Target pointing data
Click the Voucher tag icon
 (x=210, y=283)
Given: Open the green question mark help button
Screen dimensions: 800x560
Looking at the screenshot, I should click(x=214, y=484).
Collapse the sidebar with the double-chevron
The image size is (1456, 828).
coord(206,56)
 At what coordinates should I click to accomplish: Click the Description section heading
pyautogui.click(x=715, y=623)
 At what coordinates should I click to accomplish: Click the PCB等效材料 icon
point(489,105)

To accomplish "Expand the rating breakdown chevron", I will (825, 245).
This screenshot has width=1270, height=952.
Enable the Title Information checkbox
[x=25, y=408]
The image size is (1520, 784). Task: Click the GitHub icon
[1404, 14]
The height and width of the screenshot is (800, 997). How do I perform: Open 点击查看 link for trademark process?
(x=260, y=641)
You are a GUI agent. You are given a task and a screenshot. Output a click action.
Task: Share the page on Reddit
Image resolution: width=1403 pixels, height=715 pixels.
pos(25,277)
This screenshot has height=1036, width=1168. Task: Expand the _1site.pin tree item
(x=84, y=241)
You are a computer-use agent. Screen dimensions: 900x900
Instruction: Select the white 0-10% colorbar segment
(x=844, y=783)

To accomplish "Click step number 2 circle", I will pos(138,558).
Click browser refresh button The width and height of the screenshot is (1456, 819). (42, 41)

WHAT THE TASK ASKS →
Copy out every one of the records above, line for line, without altering a single character.

ANSWER TO THE TASK →
Click the Voucher tag icon
 (x=210, y=283)
Given: Open the green question mark help button
Screen dimensions: 800x560
Looking at the screenshot, I should click(x=214, y=484).
Collapse the sidebar with the double-chevron
The image size is (1456, 828).
coord(206,56)
 At what coordinates should I click to accomplish: Click the Description section heading
pyautogui.click(x=715, y=623)
 At what coordinates should I click to accomplish: Click the PCB等效材料 icon
point(489,105)

To accomplish "Expand the rating breakdown chevron", I will (825, 245).
This screenshot has width=1270, height=952.
Enable the Title Information checkbox
[x=25, y=408]
The image size is (1520, 784). Task: Click the GitHub icon
[1404, 14]
The height and width of the screenshot is (800, 997). How do I perform: Open 点击查看 link for trademark process?
(x=260, y=641)
You are a GUI agent. You are given a task and a screenshot. Output a click action.
Task: Share the page on Reddit
Image resolution: width=1403 pixels, height=715 pixels.
pos(25,277)
This screenshot has height=1036, width=1168. Task: Expand the _1site.pin tree item
(x=84, y=241)
You are a computer-use agent. Screen dimensions: 900x900
Instruction: Select the white 0-10% colorbar segment
(x=844, y=783)

To accomplish "Click step number 2 circle", I will pos(138,558).
Click browser refresh button The width and height of the screenshot is (1456, 819). (42, 41)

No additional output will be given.